(Items from a data source)
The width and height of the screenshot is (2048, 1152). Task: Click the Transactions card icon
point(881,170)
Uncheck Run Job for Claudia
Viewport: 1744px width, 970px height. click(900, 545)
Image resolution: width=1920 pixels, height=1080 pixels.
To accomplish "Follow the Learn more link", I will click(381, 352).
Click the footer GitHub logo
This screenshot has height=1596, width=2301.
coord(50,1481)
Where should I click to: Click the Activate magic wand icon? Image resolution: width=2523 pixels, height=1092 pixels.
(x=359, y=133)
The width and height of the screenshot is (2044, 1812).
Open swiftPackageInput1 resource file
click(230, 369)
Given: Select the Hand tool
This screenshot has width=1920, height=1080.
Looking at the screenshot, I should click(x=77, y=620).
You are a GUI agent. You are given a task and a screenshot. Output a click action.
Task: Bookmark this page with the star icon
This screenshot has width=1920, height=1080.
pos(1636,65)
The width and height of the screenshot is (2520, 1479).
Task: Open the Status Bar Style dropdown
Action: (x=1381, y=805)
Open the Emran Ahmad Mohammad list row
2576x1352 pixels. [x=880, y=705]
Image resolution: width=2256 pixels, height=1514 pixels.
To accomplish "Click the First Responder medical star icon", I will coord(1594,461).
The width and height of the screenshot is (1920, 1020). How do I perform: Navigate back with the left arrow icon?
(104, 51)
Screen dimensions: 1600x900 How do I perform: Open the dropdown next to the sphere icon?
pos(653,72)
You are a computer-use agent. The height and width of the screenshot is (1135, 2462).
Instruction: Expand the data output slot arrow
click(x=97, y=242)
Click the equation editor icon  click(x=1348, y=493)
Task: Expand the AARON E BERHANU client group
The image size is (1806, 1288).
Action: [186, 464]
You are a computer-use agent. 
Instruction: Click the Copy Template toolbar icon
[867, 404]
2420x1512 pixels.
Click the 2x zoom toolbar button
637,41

TRY IT: Please repeat the data in full so that nothing differs from the original.

RESULT FOR THIS EXERCISE:
The width and height of the screenshot is (2048, 1152). Task: Click the Transactions card icon
point(881,170)
Uncheck Run Job for Claudia
Viewport: 1744px width, 970px height. click(900, 545)
Image resolution: width=1920 pixels, height=1080 pixels.
To accomplish "Follow the Learn more link", I will click(381, 352).
Click the footer GitHub logo
This screenshot has height=1596, width=2301.
coord(50,1481)
Where should I click to: Click the Activate magic wand icon? Image resolution: width=2523 pixels, height=1092 pixels.
(x=359, y=133)
The width and height of the screenshot is (2044, 1812).
Open swiftPackageInput1 resource file
click(230, 369)
Given: Select the Hand tool
This screenshot has width=1920, height=1080.
Looking at the screenshot, I should click(x=77, y=620).
You are a GUI agent. You are given a task and a screenshot. Output a click action.
Task: Bookmark this page with the star icon
This screenshot has width=1920, height=1080.
pos(1636,65)
The width and height of the screenshot is (2520, 1479).
Task: Open the Status Bar Style dropdown
Action: (x=1381, y=805)
Open the Emran Ahmad Mohammad list row
2576x1352 pixels. [x=880, y=705]
Image resolution: width=2256 pixels, height=1514 pixels.
To accomplish "Click the First Responder medical star icon", I will coord(1594,461).
The width and height of the screenshot is (1920, 1020). How do I perform: Navigate back with the left arrow icon?
(104, 51)
Screen dimensions: 1600x900 How do I perform: Open the dropdown next to the sphere icon?
pos(653,72)
You are a computer-use agent. The height and width of the screenshot is (1135, 2462).
Instruction: Expand the data output slot arrow
click(x=97, y=242)
Click the equation editor icon  click(x=1348, y=493)
Task: Expand the AARON E BERHANU client group
The image size is (1806, 1288).
Action: [186, 464]
You are a computer-use agent. 
Instruction: Click the Copy Template toolbar icon
[867, 404]
2420x1512 pixels.
Click the 2x zoom toolbar button
637,41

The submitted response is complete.